We spoke with the Fidelity Federal leadership team keep reading to view their best tips.  

Building an Emergency Fund To Ensure Financial Security

An emergency fund can help you pay for unplanned expenses and lessen your risk of depending on high-interest credit cards or loans. Knowing you have backup funds can be invaluable and help reduce stress and anxiety about your financial security. 

Here’s what Fidelity Federal Vice President of Lending Michael Piscioneri and Vice President of Retail and Marketing Jennifer Copley shared about emergency funds:

How much money do you recommend people save for an emergency fund?

Michael: The recommended amount is four to six months of bills. Given the times, it is not easy. I would start with a month of payments and work from there. Create small goals to obtain one larger goal — small molehills instead of trying to scale the mountain.

Jennifer: I always recommend paying yourself first. You need to set an amount that works with your budget. Make it a monthly or each-pay type of bill. When times are tough, people still pay the mortgage, but you must also pay yourself. The amount needs to fit the financial situation. When pay changes, the amount for your savings must also reflect that.

What type of account(s) should individuals use to keep their emergency funds?

Michael: I like using a savings account for emergency funds. When you use money markets or CDs, there could be penalties or minimum balances required. When an emergency pops up, the last thing you want to worry about is penalties or minimum balances.
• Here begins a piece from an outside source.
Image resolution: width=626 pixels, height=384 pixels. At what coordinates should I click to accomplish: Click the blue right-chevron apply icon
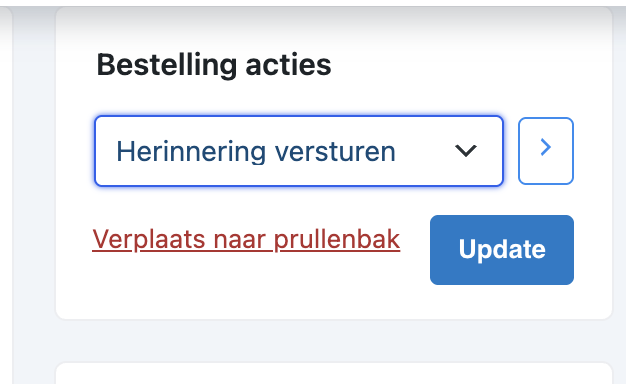[x=546, y=147]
Jennifer: I believe an emergency fund should always be a savings account at a different financial institution than your checking account, making it intentionally harder to access. This removes the convenience of transferring money out of the account. It also helps you become disciplined enough to only use it if it is truly an emergency.  

Explore savings account options at Fidelity Federal >>

What are a few of your best tips for someone who’s just getting started?
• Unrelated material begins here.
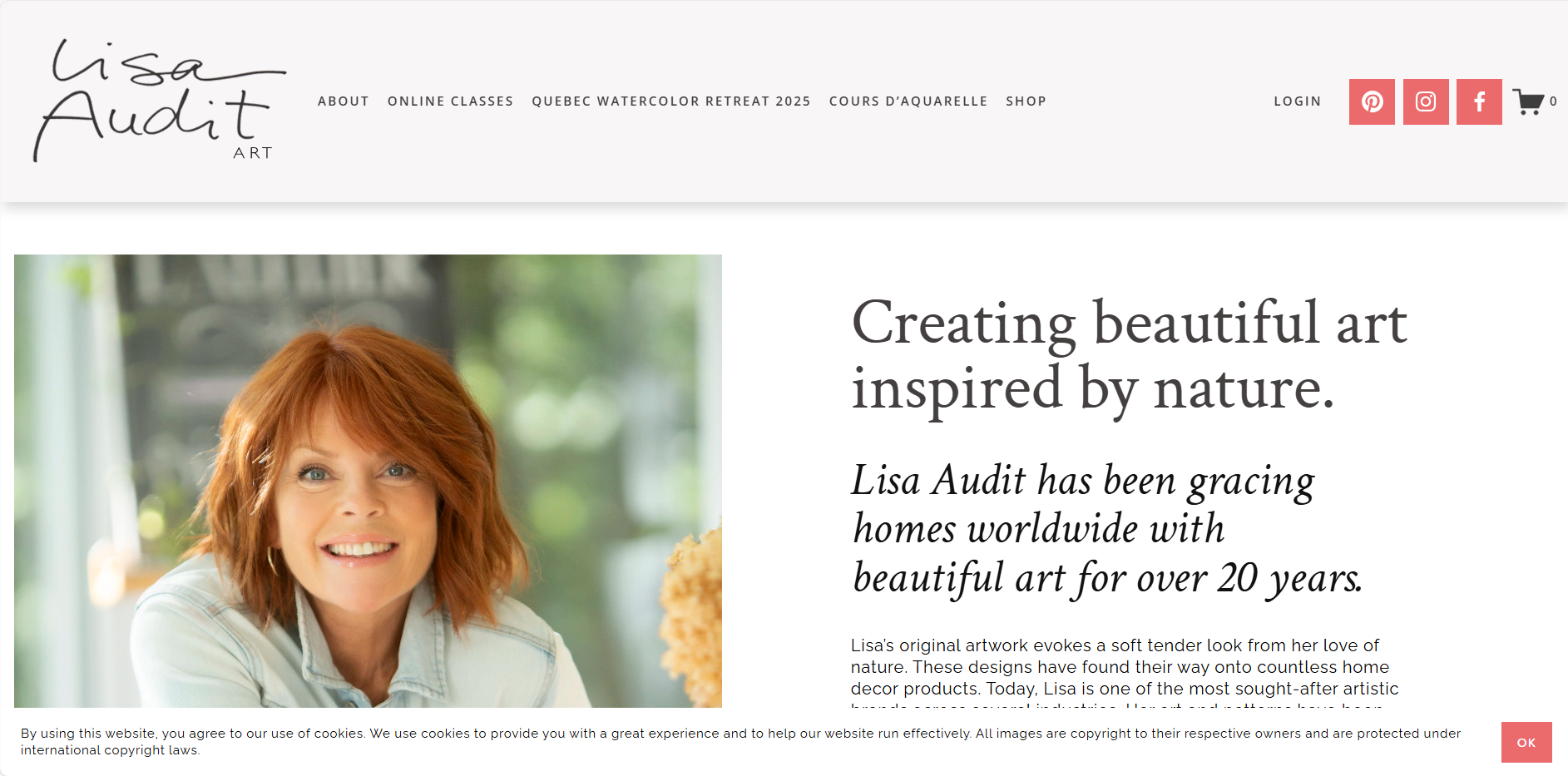
Task: Click the cart item count number
Action: 1553,101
Michael: When I work with students on financial education, I always tell them to pay themselves first. The first step is understanding your budget and where your money is going. There are several apps for phones, Excel spreadsheets or old-fashioned pen and paper to track your finances. 

Once we understand what we have left after everything is paid, we can create additional accounts. Most financial institutions will allow for additional accounts or sub-accounts for these items. 

Then, I’d establish goals like deciding how much I need for emergencies. Do I want to travel? Am I looking to buy a house soon? Once you set the goals and accounts, determine the amount or amounts you will put into each account. Whether it’s $5 or $500, you must start somewhere.

Jennifer: When creating a monthly budget, include a line item for yourself. This should be an amount you are comfortable with and paid each time you get paid. It is also a good idea to create accounts for different financial goals that you set for yourself, including vacation, Christmas, or a home or car purchase. Your budget will also include these items, with a set amount for each account. You can always increase the amount when the opportunity arises! 

How Can We Help You Start Your Emergency Fund?

Fidelity Federal offers savings accounts that are ideal for emergency funds. If you’re unsure which savings program is right for you, give us a call or stop in. We take the time to get to know you and discuss your goals and budget to determine which account will best meet your needs. Contact us today to get started!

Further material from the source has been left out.